Daf Yomi Nazir 25
Lately, more and more shuls have been instituting cellphone bans. We’re not talking about Shabbos and Yom Tov; that goes without saying. No, during the week. After all, you’ve come to talk to G-d, not sit there playing Candy Crush or Angry Birds, right? Every text and tweet that buzzes in your pocket is a distraction from your conversation with the One Above.
One shul I know of has a rule that if your phone rings during services, you are immediately suspended for twenty four hours! A friend of mine’s family are members there. He decided not to schedule his aufroof at the shul, for fear of having his cell go off on Friday morning and being unable to attend his own simcha the next day!
Should shuls ban cellphone use during services?
The Torah declares, “Only your sanctified animals that you shall have and your vows shall you raise up, and come to the place that Hashem shall choose.”
It was taught in the Yeshiva of Rabbi Yishmael: The verse is dealing with offspring of sanctified animals and their substitutes. What should be done with them?
One might assume they should be brought to the Holy Temple and then he should withhold food and water from them so that they will die. Therefore the verse continues, “You shall make your offerings, the flesh and the blood.”
Tosfos explains: The Torah already discussed the sanctified animals themselves in the Book of Vayikra. Therefore, the Talmud concludes that this verse in Devarim must be talking about different animals, i.e. the offspring and substitutes, instructing that they too – although mere by-products of sacrifices – must be offered upon the altar.
The Yeshiva of Rabbi Yishmael suggests one might assume one should bring certain animals to the Temple and then withhold food and drink from them. What would be the point of bringing the offerings, only to have them starve there? If you don’t end up sacrificing them upon the holy altar, would it be worth all the shlep?!
And yet many people come to shul and do just that. They’ll drag themselves out of bed. They’ll get themselves and their kids all ready for shul. And after making all the effort to get there, they spend the entire time chatting to their neighbour!
Of course there’s a place for socializing in shul. It’s not called a beit tefillah (house of prayer); it’s a beit haknesset – a place of gathering, which includes so much more than prayer alone. But prayer must still be the primary component. If it’s only about socializing, you could do that at Starbucks. And the coffee is much better there than the instant stuff most shuls serve! Yes, socializing in shul is important; but the main reason you’re there is to talk to G-d.

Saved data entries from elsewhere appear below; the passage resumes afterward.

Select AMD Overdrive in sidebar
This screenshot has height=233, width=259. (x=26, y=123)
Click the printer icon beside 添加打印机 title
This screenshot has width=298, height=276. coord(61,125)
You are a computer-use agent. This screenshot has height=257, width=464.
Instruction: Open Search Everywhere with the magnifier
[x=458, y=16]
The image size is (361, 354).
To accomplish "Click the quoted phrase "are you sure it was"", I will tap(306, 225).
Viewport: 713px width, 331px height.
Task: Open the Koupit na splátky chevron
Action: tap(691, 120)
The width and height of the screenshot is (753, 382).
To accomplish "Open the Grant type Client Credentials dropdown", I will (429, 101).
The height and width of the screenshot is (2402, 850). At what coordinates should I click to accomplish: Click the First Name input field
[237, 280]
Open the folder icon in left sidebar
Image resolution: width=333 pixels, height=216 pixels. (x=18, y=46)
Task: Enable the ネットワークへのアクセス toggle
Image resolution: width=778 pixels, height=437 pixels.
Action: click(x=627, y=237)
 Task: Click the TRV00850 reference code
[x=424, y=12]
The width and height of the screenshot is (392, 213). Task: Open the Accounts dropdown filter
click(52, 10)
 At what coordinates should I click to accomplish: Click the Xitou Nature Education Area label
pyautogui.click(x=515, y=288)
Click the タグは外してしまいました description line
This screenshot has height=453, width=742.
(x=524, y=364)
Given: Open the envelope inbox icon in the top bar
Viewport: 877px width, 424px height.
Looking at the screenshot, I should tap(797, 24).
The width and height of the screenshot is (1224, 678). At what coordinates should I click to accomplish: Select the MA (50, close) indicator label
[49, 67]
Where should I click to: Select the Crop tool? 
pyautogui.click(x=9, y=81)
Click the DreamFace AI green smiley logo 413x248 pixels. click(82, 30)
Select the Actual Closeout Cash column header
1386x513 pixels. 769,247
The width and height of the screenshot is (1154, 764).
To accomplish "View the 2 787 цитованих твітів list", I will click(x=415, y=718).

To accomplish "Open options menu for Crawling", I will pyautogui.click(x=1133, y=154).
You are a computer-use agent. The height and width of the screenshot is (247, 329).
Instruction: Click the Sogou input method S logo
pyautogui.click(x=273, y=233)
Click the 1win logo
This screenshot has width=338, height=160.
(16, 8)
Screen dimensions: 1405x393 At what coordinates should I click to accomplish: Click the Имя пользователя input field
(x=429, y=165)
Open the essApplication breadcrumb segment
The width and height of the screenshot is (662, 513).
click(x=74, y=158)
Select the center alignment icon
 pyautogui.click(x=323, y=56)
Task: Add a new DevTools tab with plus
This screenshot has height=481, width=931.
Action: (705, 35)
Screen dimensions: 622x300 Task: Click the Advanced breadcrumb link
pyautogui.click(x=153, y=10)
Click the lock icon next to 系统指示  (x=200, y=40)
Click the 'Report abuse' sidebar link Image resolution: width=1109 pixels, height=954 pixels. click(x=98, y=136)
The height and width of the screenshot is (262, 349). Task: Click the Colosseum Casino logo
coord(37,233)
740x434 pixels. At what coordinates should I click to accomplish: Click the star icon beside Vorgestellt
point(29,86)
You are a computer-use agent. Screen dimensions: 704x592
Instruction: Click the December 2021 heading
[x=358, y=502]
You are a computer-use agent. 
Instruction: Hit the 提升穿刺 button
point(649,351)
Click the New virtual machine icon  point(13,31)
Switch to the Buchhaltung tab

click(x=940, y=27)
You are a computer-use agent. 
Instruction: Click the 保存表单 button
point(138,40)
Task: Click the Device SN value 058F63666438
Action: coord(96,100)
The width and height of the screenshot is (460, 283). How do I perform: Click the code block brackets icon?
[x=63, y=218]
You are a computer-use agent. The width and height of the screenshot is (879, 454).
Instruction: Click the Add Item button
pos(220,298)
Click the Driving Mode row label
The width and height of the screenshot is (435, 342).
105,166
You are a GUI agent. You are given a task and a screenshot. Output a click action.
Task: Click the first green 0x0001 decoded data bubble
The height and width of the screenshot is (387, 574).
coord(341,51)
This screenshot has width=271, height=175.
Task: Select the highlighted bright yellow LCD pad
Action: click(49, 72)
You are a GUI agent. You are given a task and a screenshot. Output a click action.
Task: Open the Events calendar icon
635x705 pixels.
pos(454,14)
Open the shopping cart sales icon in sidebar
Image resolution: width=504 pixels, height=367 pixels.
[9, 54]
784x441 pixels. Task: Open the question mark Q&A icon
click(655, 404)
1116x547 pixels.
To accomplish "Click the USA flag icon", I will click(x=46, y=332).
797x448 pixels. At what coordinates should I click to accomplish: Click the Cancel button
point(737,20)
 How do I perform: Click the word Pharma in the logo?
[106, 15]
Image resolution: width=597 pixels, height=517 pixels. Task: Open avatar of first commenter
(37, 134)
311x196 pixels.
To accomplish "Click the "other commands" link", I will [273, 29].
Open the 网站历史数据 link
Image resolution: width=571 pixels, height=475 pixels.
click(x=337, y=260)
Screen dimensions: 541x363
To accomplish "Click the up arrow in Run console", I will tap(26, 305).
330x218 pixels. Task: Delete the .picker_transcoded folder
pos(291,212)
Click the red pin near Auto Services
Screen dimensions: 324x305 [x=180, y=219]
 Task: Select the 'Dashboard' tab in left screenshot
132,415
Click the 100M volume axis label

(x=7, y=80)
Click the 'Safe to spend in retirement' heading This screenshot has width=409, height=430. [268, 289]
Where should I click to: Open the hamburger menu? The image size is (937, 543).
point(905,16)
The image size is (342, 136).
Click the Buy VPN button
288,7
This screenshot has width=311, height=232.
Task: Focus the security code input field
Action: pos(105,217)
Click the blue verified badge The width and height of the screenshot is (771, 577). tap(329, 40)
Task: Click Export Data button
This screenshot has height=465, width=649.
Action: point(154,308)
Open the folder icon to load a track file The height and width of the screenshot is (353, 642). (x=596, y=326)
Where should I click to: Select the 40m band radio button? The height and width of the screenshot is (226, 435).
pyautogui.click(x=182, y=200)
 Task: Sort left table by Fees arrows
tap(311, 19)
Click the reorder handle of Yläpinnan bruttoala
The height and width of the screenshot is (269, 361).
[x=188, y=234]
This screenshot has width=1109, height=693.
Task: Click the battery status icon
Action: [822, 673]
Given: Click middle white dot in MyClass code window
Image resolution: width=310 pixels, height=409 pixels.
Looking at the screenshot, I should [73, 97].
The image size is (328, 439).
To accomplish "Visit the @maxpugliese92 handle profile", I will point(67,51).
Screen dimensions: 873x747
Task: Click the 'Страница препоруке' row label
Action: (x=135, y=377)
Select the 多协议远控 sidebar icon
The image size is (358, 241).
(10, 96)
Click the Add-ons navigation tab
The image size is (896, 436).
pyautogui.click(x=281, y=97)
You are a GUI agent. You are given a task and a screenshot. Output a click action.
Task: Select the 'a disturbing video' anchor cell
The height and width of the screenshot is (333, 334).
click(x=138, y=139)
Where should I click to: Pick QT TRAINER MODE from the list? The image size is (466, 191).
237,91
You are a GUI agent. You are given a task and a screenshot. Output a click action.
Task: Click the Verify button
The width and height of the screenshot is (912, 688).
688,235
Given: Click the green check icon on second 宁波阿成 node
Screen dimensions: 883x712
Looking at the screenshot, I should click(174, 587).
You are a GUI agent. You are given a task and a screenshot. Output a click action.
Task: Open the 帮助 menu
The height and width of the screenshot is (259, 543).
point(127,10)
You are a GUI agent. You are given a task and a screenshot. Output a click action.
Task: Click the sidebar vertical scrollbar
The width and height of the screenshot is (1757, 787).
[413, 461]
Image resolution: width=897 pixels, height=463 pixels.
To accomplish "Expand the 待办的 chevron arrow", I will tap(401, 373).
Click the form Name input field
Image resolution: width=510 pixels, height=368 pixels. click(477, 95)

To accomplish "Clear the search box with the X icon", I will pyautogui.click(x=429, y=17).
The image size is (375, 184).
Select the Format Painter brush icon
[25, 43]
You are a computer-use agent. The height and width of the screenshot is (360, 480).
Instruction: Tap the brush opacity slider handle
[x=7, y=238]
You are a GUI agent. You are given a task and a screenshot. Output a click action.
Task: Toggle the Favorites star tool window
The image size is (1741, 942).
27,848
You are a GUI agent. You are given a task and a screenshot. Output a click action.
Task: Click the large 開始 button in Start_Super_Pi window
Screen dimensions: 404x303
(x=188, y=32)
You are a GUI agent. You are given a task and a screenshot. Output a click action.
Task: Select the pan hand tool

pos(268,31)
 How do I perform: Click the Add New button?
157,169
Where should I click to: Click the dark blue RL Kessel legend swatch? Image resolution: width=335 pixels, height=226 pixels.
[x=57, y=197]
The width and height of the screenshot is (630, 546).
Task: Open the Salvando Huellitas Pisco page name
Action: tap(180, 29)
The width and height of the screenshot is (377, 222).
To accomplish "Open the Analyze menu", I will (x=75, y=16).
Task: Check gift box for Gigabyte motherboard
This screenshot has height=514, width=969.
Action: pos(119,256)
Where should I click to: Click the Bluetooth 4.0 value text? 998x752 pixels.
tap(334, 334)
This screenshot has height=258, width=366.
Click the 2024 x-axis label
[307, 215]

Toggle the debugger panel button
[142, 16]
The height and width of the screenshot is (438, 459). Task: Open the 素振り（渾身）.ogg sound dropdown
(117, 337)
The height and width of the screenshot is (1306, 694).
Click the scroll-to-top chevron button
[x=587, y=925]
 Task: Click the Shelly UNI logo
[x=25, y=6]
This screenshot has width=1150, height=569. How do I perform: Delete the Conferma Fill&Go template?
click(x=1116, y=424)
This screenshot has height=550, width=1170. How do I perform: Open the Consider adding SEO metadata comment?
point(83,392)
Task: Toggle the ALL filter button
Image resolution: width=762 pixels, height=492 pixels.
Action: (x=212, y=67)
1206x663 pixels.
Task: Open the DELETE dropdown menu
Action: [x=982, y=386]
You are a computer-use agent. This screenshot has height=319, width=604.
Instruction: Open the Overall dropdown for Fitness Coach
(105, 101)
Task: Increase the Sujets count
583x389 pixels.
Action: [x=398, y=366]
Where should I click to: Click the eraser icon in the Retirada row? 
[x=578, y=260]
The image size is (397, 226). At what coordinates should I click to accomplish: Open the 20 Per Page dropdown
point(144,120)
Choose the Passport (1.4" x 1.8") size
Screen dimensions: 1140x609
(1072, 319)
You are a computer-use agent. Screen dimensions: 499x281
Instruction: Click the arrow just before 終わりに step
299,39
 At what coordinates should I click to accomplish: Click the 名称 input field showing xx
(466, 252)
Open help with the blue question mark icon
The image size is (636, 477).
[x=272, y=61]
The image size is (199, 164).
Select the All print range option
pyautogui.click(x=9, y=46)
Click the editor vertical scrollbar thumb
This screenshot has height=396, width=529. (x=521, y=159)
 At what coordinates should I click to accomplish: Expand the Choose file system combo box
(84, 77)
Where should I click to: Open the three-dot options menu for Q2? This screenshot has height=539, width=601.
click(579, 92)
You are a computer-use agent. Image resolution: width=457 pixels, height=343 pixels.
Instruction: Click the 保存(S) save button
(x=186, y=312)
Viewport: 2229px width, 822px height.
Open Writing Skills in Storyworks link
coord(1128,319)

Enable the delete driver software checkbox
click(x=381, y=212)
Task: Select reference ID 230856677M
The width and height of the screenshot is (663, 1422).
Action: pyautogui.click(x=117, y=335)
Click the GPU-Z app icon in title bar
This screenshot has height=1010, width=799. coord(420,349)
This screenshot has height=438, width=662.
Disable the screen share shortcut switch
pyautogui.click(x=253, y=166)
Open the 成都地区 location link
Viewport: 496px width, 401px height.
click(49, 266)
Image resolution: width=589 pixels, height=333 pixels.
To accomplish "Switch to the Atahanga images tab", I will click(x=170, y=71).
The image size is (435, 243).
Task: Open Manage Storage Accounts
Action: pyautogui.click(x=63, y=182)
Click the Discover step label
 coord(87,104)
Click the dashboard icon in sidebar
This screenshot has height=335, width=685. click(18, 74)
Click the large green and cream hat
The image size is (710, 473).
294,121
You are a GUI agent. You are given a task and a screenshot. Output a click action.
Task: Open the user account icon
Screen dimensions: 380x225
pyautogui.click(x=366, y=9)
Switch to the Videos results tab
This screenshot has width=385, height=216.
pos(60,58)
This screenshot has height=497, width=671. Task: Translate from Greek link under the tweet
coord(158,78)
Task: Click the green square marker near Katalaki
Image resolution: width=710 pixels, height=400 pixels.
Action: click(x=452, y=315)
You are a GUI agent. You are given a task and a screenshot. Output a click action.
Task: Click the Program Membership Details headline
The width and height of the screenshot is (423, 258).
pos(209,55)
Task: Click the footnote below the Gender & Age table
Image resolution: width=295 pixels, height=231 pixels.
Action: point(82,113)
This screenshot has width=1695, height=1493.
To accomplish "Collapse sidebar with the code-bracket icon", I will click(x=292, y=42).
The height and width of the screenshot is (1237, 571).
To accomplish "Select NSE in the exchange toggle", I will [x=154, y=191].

Sometimes you’re not chatting with the person seated next to you. It’s a weekday and you’re taking care of important business matters via text. But what could be more important than beseeching the Almighty for His blessing? Would you interrupt an important business meeting to talk to G-d? So why do you interrupt your conversation with G-d to respond to your client?
Personally, I’m not in favour of complete cellphone bans in shul. Technology has been very helpful in making our lives more convenient and peaceful. Doctors on call, who otherwise would have had to stay at the hospital, can now go to minyan and watch for any emergencies that might call them back.
As a father, I might shoot my wife a text and let her know the minyan has gathered on time and I can take the kids to school. But otherwise, unless one is dealing with a truly timely matter, one should try to avoid checking the phone during services. Every individual should be the judge of their own urgencies and determine whether they really need to keep their phone on or not.
You made the effort to come to shul. Now give the Almighty your undivided attention. May you merit building an intimate relationship with your Father in Heaven and resisting the urge to get distracted by man or machine!